**Exercises to complete**
1. List the towns where, according to the Robert Bossuat biography, he taught in secondary schools after the war.
2. Using the Robert Bossuat biography, answer each question on its own line:
(a) In what year did Bossuat enter the National School of Charters?
(b) Whose departure led to his move to the Chair of Romance Philology?
(c) Whom did his daughter Denise marry?
3. Write out the passage of the Robert Bossuat biography that runs between "Private life" and "married Didier Ozanam.", inclusive.

**Text provided**

Robert Bossuat was born in 10th arrondissement of Paris. Bossuat came from a Nièvre family and entered the National School of Charters in 1908, graduating second in his class with a thesis on the Livre d'amours de Drouart la Vache under the supervision of Paul Meyer. He also obtained a licence from the Faculty of Letters and a diploma from the Research School of Advanced Studies (EPHE), and passed the competitive examination for the agrégation in grammar in 1914.

As soon as he finished his studies, he was mobilized, wounded and taken prisoner. At the end of the war, he began teaching in secondary schools in Laon, Dijon and Paris: this activity did not prevent him from putting the finishing touches to his doctoral thesis in 1925. Preferring to remain in Paris, he continued to teach at secondary level, but was also a lecturer at the EPHE and the Sorbonne (1927 and 1930). He was finally elected to the Chair of Narrative and Literary Sources at the School of Charters in 1937.

He moved to the Chair of Romance Philology on the departure of Clovis Brunel (1955) and retired himself in 1958. He was elected member of the Académie des Inscriptions et Belles-Lettres in 1962 and died in 1968 at 80 years of age. He is buried in the 14th division of the Pantin cemetery in Paris.

Private life

His brother André Bossuat (1892–1967) was a renowned historian. His daughter Denise Bossuat also studied at the National School of Charters and was an archive curator and historian; she married Didier Ozanam.

**Data shown**
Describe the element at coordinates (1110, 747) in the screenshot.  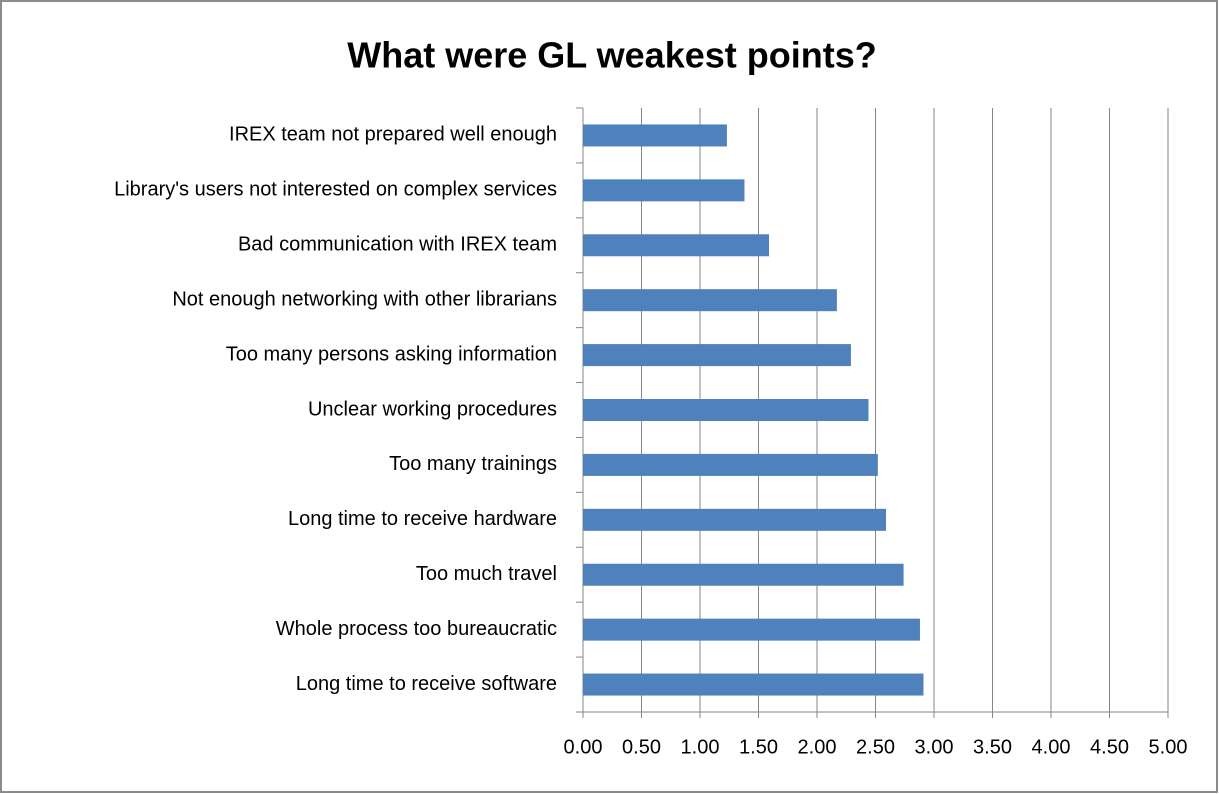
I see `x-tick-label: 4.50` at that location.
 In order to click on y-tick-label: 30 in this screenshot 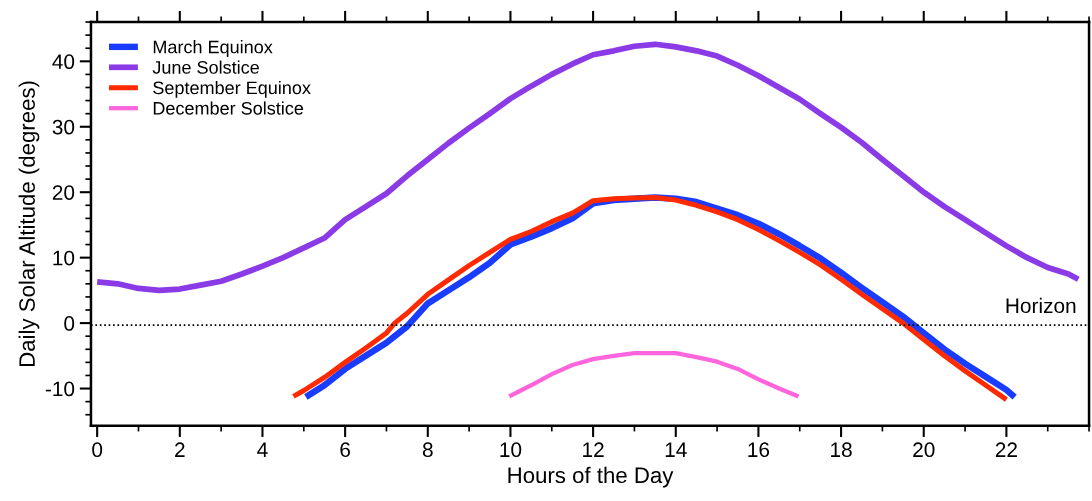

**Task-by-task solutions**
1.
Laon
Dijon
Paris

2.
(a) 1908
(b) Clovis Brunel
(c) Didier Ozanam

3.
Private life

His brother André Bossuat (1892–1967) was a renowned historian. His daughter Denise Bossuat also studied at the National School of Charters and was an archive curator and historian; she married Didier Ozanam.